Challenge —
Rewrite the listing below so that every "computer-use agent" becomes "screen assistant", keeping everything else the same.
--*--
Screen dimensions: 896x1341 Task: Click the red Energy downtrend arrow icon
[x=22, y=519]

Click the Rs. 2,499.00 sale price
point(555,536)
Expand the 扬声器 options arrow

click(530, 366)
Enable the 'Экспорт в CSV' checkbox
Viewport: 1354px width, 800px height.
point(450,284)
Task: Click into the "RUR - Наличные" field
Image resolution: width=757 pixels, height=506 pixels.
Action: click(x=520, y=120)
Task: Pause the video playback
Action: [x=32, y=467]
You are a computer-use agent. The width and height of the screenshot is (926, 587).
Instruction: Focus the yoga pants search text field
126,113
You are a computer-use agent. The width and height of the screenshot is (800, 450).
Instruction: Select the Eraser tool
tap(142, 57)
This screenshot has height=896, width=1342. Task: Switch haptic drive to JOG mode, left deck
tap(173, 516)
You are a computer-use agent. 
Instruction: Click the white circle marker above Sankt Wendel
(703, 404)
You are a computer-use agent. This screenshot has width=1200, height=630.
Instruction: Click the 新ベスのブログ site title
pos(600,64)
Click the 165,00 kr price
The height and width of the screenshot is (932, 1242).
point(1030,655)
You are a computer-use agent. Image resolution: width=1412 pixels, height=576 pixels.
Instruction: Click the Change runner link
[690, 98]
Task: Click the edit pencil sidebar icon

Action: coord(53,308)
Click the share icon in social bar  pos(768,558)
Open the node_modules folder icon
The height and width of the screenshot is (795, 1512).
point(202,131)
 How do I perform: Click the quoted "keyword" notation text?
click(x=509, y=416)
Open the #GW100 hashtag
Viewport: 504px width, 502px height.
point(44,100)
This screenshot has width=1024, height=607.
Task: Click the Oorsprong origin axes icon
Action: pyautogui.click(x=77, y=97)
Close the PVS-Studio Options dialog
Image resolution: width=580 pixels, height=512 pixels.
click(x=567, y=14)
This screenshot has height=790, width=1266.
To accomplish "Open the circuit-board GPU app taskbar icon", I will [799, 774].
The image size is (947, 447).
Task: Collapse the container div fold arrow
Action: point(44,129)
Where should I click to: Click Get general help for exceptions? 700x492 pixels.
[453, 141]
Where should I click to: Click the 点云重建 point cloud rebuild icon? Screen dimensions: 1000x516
--*--
Answer to this problem —
Screen dimensions: 896x1341 Task: Click the red Energy downtrend arrow icon
[x=22, y=519]

Click the Rs. 2,499.00 sale price
point(555,536)
Expand the 扬声器 options arrow

click(530, 366)
Enable the 'Экспорт в CSV' checkbox
Viewport: 1354px width, 800px height.
point(450,284)
Task: Click into the "RUR - Наличные" field
Image resolution: width=757 pixels, height=506 pixels.
Action: click(x=520, y=120)
Task: Pause the video playback
Action: [x=32, y=467]
You are a screen assistant. The width and height of the screenshot is (926, 587).
Instruction: Focus the yoga pants search text field
126,113
You are a screen assistant. The width and height of the screenshot is (800, 450).
Instruction: Select the Eraser tool
tap(142, 57)
This screenshot has height=896, width=1342. Task: Switch haptic drive to JOG mode, left deck
tap(173, 516)
You are a screen assistant. 
Instruction: Click the white circle marker above Sankt Wendel
(703, 404)
You are a screen assistant. This screenshot has width=1200, height=630.
Instruction: Click the 新ベスのブログ site title
pos(600,64)
Click the 165,00 kr price
The height and width of the screenshot is (932, 1242).
point(1030,655)
You are a screen assistant. Image resolution: width=1412 pixels, height=576 pixels.
Instruction: Click the Change runner link
[690, 98]
Task: Click the edit pencil sidebar icon

Action: coord(53,308)
Click the share icon in social bar  pos(768,558)
Open the node_modules folder icon
The height and width of the screenshot is (795, 1512).
point(202,131)
 How do I perform: Click the quoted "keyword" notation text?
click(x=509, y=416)
Open the #GW100 hashtag
Viewport: 504px width, 502px height.
point(44,100)
This screenshot has width=1024, height=607.
Task: Click the Oorsprong origin axes icon
Action: pyautogui.click(x=77, y=97)
Close the PVS-Studio Options dialog
Image resolution: width=580 pixels, height=512 pixels.
click(x=567, y=14)
This screenshot has height=790, width=1266.
To accomplish "Open the circuit-board GPU app taskbar icon", I will [799, 774].
The image size is (947, 447).
Task: Collapse the container div fold arrow
Action: point(44,129)
Where should I click to: Click Get general help for exceptions? 700x492 pixels.
[453, 141]
Where should I click to: Click the 点云重建 point cloud rebuild icon? Screen dimensions: 1000x516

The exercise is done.